Edit the lines from the one containing "斩魂药师加点：60级双休药师SP加点攻略 (1003, 1676)" through the one containing "PVP站 (651, 250)" so that "视频" becomes "录像", and give those lines back otherwise unchanged.

--- Records shown ---

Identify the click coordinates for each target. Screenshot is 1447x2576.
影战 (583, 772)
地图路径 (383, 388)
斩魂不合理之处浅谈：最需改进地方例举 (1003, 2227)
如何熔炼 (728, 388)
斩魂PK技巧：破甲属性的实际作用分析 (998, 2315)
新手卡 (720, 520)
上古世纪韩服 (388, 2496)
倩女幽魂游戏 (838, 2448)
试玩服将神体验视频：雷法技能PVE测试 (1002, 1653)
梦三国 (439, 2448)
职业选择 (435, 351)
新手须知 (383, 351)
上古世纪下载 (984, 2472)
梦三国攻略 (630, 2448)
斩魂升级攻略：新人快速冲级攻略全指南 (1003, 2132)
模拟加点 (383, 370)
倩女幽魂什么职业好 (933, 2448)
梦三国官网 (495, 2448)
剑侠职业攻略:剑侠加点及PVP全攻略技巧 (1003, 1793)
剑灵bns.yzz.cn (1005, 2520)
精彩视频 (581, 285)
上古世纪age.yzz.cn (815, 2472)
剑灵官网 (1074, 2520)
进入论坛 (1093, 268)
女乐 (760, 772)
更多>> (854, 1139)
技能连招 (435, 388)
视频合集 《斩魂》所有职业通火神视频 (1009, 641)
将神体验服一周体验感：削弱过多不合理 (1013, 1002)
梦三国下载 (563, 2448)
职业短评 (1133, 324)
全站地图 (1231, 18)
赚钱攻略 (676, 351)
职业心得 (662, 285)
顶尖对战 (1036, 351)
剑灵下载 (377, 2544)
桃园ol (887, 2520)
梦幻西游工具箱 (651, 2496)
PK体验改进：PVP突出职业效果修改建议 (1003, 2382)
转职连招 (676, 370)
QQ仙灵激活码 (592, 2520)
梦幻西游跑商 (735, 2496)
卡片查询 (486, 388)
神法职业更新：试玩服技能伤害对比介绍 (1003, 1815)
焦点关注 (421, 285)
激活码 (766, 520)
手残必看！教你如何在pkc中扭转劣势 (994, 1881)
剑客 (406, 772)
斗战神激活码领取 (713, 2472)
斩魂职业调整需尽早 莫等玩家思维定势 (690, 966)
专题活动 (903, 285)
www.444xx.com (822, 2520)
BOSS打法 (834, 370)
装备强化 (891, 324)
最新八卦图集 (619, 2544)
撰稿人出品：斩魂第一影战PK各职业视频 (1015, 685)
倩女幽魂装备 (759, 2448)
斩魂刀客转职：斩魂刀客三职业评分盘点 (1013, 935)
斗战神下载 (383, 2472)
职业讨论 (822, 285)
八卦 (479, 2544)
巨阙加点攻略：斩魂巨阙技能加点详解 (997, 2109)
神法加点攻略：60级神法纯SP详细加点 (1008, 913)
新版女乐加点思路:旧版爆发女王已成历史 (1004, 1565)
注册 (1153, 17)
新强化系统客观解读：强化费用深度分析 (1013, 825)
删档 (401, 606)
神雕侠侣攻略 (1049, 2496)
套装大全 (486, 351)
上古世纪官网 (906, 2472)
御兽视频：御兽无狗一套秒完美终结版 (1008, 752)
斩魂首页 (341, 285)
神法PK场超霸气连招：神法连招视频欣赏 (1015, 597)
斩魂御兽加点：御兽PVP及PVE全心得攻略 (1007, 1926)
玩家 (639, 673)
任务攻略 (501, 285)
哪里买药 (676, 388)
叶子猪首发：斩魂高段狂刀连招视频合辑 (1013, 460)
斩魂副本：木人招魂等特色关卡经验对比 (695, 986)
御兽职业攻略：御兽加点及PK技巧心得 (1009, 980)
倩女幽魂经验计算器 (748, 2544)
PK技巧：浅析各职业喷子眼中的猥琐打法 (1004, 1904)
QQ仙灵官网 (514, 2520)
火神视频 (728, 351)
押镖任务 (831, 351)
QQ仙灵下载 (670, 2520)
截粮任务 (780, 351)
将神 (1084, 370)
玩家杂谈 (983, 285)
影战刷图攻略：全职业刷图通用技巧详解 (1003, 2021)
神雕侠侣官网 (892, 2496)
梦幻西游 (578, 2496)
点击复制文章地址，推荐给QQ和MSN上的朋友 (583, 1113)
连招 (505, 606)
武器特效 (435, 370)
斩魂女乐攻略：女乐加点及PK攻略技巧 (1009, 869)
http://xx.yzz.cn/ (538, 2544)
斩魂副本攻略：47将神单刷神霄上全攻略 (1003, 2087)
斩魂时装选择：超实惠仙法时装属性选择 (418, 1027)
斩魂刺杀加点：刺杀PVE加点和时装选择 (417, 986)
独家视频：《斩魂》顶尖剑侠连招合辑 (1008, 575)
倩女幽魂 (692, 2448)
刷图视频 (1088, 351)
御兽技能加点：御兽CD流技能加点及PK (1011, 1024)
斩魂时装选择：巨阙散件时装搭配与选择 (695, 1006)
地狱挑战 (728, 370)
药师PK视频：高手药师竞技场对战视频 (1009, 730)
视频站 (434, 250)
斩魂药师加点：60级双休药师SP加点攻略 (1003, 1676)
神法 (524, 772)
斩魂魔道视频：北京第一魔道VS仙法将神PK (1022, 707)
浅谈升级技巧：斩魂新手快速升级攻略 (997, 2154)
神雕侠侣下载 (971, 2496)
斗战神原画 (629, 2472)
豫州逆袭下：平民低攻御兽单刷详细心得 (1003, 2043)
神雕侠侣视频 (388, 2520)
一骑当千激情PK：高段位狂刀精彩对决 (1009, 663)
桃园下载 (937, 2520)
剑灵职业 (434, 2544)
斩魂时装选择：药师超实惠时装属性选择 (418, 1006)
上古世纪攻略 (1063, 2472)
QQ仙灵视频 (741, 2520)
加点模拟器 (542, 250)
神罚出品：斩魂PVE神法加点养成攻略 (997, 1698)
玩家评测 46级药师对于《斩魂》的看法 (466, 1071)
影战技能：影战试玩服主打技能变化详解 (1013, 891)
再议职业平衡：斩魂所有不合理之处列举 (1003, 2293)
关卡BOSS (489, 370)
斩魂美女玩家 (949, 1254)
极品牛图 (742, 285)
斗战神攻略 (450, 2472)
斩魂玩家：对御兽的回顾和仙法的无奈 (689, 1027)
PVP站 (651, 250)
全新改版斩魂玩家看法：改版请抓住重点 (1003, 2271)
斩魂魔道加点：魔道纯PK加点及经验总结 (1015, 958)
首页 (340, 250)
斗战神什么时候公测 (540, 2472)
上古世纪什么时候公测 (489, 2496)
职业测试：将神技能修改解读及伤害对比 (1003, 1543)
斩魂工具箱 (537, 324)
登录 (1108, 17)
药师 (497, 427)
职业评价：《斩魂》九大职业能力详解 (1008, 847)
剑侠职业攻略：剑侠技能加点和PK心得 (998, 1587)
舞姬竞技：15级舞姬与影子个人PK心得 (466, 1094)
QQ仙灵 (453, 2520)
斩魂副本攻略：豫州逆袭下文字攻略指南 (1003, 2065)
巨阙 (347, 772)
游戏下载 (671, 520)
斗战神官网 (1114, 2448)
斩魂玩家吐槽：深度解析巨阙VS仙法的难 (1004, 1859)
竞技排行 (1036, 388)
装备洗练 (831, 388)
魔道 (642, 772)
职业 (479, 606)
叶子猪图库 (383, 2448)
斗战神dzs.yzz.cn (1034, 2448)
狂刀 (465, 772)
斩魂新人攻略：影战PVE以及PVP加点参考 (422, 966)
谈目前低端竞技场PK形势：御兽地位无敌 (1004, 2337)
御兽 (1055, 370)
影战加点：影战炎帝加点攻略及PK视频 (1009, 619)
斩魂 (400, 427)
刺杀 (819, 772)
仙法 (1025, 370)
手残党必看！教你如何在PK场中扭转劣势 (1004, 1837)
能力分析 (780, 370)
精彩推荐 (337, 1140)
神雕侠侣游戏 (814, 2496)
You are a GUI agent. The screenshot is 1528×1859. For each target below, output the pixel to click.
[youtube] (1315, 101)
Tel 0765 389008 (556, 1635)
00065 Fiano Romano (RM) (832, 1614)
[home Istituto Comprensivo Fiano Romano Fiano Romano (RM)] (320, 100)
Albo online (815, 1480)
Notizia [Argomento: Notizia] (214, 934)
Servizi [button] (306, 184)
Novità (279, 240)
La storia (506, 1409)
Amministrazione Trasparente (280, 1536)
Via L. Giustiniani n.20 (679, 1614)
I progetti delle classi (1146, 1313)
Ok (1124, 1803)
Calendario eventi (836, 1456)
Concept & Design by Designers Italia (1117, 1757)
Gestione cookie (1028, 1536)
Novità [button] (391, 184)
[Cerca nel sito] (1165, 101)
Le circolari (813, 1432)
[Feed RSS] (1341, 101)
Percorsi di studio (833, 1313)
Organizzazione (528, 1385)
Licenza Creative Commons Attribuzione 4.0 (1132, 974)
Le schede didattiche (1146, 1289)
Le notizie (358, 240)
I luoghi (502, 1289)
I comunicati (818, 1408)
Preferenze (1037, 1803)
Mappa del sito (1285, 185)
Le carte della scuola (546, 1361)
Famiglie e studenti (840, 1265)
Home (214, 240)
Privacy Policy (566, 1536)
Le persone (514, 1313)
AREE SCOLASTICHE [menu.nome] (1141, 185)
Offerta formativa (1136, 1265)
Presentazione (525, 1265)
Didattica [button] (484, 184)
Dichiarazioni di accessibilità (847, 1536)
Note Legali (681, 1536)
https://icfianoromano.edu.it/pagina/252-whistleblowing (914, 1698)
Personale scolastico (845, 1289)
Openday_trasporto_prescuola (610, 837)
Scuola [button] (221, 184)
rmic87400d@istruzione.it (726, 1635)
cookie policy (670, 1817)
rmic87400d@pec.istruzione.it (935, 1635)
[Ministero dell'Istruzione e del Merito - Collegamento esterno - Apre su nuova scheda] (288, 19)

---

* _Task output_
斩魂药师加点：60级双休药师SP加点攻略 (1003, 1676)
神法 (524, 772)
斩魂魔道录像：北京第一魔道VS仙法将神PK (1022, 707)
浅谈升级技巧：斩魂新手快速升级攻略 (997, 2154)
神雕侠侣下载 (971, 2496)
斗战神原画 (629, 2472)
豫州逆袭下：平民低攻御兽单刷详细心得 (1003, 2043)
神雕侠侣录像 (388, 2520)
一骑当千激情PK：高段位狂刀精彩对决 (1009, 663)
桃园下载 (937, 2520)
剑灵职业 (434, 2544)
斩魂时装选择：药师超实惠时装属性选择 (418, 1006)
上古世纪攻略 (1063, 2472)
QQ仙灵录像 (741, 2520)
加点模拟器 (542, 250)
神罚出品：斩魂PVE神法加点养成攻略 (997, 1698)
玩家评测 46级药师对于《斩魂》的看法 (466, 1071)
影战技能：影战试玩服主打技能变化详解 (1013, 891)
再议职业平衡：斩魂所有不合理之处列举 (1003, 2293)
关卡BOSS (489, 370)
斩魂美女玩家 (949, 1254)
极品牛图 (742, 285)
斗战神攻略 (450, 2472)
斩魂玩家：对御兽的回顾和仙法的无奈 (689, 1027)
PVP站 (651, 250)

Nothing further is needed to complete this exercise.